↓↓↓

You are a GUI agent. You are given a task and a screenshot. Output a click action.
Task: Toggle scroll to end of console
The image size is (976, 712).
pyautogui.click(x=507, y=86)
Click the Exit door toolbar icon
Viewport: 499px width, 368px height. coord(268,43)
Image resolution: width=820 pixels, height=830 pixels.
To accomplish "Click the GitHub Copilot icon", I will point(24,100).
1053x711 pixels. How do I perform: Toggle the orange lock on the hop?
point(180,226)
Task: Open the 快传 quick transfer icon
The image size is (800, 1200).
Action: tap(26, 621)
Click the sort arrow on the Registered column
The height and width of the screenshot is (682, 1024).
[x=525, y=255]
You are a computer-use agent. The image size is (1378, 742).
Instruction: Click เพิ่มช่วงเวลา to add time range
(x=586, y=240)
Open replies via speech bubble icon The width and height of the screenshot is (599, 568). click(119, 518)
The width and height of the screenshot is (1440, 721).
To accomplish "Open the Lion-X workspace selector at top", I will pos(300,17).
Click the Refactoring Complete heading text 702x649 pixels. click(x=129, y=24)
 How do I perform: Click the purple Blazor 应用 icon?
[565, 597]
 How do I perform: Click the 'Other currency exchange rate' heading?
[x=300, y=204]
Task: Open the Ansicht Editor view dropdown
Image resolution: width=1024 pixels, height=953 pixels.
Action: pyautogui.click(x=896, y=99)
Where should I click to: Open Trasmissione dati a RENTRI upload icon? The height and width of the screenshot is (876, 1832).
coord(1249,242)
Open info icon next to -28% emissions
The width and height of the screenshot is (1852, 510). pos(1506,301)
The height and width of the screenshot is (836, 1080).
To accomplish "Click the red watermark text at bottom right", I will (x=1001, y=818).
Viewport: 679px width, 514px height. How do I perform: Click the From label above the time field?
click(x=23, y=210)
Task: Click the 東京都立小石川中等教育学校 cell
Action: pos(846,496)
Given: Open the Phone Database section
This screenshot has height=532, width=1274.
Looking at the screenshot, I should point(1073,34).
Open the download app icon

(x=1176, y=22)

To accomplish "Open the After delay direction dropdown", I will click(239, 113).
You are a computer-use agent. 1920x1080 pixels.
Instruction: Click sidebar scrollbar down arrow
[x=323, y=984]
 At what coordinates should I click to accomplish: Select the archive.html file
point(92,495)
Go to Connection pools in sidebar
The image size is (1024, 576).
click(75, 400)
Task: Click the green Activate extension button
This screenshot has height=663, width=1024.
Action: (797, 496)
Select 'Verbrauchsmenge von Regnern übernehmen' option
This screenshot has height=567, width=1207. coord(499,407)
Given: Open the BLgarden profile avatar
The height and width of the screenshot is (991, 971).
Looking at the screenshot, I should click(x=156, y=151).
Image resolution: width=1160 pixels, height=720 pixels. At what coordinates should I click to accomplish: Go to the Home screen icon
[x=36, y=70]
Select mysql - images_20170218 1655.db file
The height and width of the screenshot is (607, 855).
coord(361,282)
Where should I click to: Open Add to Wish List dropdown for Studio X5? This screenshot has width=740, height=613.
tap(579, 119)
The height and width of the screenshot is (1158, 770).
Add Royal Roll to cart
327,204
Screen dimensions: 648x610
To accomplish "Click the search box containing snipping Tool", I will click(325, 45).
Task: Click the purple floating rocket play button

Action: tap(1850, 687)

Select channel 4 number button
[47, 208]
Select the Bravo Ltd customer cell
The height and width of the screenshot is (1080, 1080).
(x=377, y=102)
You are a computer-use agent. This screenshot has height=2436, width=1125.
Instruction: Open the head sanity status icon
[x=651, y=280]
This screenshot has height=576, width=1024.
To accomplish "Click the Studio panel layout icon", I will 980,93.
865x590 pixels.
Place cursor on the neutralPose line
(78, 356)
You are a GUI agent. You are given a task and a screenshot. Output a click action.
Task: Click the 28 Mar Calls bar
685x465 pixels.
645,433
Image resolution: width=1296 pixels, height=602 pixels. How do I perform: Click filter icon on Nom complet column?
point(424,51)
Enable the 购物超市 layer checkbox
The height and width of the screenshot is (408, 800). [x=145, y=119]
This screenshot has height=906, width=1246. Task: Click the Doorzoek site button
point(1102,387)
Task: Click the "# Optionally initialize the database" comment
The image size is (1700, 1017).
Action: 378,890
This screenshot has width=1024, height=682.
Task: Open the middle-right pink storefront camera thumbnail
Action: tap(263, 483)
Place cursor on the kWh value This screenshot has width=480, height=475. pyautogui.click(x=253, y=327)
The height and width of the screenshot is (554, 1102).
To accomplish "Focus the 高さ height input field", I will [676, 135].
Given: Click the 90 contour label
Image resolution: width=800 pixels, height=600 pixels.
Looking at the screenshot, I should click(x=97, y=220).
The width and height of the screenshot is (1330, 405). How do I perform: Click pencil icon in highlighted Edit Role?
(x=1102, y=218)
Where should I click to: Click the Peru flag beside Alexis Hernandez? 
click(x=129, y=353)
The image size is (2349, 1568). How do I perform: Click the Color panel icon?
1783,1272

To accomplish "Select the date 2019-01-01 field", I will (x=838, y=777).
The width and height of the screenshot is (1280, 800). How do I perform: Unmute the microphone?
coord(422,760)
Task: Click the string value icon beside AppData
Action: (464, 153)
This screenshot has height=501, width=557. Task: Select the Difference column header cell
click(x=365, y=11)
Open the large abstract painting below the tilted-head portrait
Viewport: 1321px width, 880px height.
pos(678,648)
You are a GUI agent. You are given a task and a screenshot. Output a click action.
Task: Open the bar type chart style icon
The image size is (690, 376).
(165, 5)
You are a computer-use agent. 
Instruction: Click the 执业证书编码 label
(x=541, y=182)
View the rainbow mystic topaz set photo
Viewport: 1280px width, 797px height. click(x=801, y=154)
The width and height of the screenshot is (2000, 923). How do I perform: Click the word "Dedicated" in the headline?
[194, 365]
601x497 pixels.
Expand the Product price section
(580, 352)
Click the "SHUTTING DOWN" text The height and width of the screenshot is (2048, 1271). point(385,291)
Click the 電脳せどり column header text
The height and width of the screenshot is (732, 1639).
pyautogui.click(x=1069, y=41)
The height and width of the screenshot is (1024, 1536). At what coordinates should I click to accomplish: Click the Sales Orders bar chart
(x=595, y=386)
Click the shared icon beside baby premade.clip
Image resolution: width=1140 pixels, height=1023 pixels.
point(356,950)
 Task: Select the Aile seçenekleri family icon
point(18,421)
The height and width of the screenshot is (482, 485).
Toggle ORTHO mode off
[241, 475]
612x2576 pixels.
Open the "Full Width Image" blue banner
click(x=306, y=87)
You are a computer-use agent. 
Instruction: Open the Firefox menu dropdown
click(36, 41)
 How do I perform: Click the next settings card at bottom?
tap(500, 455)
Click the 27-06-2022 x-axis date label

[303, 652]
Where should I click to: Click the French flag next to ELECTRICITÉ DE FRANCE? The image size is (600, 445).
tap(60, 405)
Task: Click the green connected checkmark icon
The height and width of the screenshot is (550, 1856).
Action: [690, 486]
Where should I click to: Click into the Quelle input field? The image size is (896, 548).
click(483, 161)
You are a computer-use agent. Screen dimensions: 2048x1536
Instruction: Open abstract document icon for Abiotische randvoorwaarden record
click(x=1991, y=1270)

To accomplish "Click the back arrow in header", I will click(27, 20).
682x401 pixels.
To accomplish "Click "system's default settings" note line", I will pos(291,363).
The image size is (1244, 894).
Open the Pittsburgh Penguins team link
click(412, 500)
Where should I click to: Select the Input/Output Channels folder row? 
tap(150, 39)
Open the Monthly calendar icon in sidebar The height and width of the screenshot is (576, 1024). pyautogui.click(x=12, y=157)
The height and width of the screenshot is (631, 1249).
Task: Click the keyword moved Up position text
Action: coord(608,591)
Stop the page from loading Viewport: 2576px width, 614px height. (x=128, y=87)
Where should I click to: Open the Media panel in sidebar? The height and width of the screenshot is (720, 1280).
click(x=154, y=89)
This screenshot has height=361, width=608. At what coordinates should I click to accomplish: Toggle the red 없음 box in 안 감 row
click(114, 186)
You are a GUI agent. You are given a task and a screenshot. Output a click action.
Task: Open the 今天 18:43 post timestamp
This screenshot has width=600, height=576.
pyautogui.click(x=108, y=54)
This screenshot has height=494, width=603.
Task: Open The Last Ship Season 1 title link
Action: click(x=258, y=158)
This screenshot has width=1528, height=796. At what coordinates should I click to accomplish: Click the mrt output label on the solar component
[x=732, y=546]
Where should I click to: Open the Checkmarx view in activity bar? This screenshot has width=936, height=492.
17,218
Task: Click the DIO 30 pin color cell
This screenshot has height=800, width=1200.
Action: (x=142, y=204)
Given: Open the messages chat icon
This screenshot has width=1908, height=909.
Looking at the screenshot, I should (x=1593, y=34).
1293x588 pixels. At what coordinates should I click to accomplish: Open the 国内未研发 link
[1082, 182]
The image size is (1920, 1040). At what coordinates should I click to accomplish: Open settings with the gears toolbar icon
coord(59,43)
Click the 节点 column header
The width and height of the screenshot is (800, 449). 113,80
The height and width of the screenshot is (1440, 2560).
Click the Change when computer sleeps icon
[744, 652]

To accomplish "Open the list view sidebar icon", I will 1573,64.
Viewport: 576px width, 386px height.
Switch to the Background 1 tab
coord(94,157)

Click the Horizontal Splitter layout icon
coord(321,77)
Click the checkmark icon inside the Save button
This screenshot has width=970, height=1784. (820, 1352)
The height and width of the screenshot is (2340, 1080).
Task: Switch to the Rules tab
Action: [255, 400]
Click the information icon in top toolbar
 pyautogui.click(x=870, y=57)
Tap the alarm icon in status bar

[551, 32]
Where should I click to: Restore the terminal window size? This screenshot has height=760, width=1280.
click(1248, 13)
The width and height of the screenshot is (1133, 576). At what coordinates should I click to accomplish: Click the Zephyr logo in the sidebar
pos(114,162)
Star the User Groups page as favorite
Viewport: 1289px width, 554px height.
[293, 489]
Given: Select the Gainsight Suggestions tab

↑↑↑

→ Exercise directions: State the number of lines above that contain "will". Write nothing besides it.

→ Answer: 11